+++ Extract +++

Background information
- Born: Arati Ankalikar 27 January 1963 (age 63) Bijapur, Karnataka, India
- Origin: Mumbai, Maharashtra, India
- Genre: Hindustani classical music
- Occupations: Classical vocalist; Playback singer;
- Years active: 1975–present
- Website: AratiAnkalikar.com

= Arati Ankalikar Tikekar =

Indian classical singer (born 1963)

Arati Ankalikar Tikekar (born 27 January 1963) is an Indian classical vocalist and playback singer, in Marathi, Konkani and Hindi film industry. She known for singing in Agra, Gwalior and Jaipur-Atrauli gharana style of Hindustani classical music. She has received National Film Awards twice for Best Female Playback Singer and has been awarded the Sangeet Natak Akademi Award in 2020.

She is known for her albums Tejomay Nadbrahm, Raag-Rang, and playback singing for the films like Antarnaad, De Dhakka, Savlee, Shyam Benegal's film, Sardari Begum (1996), Ek Hazarachi Note.

+++

Problem statement
Reproduce verbatim the stretch of the Arati Ankalikar Tikekar profile that begins at "Indian classical singer" and ends with "Ek Hazarachi Note.".

+++ Data +++

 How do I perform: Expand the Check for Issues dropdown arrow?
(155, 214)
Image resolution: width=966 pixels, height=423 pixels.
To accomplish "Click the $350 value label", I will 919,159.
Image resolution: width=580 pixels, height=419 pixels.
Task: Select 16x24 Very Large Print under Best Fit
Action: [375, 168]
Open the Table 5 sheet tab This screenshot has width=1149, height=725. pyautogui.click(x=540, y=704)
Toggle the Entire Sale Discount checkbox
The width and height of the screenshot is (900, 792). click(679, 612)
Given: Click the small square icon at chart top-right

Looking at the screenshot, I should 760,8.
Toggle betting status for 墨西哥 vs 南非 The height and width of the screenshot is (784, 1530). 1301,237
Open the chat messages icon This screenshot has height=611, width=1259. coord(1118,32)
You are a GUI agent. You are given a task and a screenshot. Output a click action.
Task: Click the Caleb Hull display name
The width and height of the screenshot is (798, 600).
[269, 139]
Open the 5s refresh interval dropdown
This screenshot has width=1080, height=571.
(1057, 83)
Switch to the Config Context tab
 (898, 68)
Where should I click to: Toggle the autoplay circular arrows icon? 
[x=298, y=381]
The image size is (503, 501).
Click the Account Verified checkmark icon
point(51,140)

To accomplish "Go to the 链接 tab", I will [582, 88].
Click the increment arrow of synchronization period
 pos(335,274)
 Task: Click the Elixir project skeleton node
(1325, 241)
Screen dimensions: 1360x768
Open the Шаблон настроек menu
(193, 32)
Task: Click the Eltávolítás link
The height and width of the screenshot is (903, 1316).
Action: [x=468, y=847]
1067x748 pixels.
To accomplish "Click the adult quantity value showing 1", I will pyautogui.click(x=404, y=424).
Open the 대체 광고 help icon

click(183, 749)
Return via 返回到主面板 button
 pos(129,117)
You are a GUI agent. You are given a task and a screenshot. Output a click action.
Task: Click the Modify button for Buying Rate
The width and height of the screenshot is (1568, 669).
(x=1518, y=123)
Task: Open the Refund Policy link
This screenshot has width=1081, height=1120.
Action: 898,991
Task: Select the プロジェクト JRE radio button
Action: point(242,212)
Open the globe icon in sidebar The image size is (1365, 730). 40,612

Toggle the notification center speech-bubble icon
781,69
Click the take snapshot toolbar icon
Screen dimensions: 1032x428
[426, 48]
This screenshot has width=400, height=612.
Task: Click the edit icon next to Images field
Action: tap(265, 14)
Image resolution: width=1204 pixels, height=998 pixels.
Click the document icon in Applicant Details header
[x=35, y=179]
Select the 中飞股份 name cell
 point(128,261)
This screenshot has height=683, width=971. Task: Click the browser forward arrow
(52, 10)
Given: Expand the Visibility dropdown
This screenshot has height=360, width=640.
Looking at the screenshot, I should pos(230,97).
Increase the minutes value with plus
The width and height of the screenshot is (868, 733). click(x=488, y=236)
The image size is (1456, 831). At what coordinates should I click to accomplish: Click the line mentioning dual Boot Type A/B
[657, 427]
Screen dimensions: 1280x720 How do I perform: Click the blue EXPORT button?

+++

Task result
Indian classical singer (born 1963)

Arati Ankalikar Tikekar (born 27 January 1963) is an Indian classical vocalist and playback singer, in Marathi, Konkani and Hindi film industry. She known for singing in Agra, Gwalior and Jaipur-Atrauli gharana style of Hindustani classical music. She has received National Film Awards twice for Best Female Playback Singer and has been awarded the Sangeet Natak Akademi Award in 2020.

She is known for her albums Tejomay Nadbrahm, Raag-Rang, and playback singing for the films like Antarnaad, De Dhakka, Savlee, Shyam Benegal's film, Sardari Begum (1996), Ek Hazarachi Note.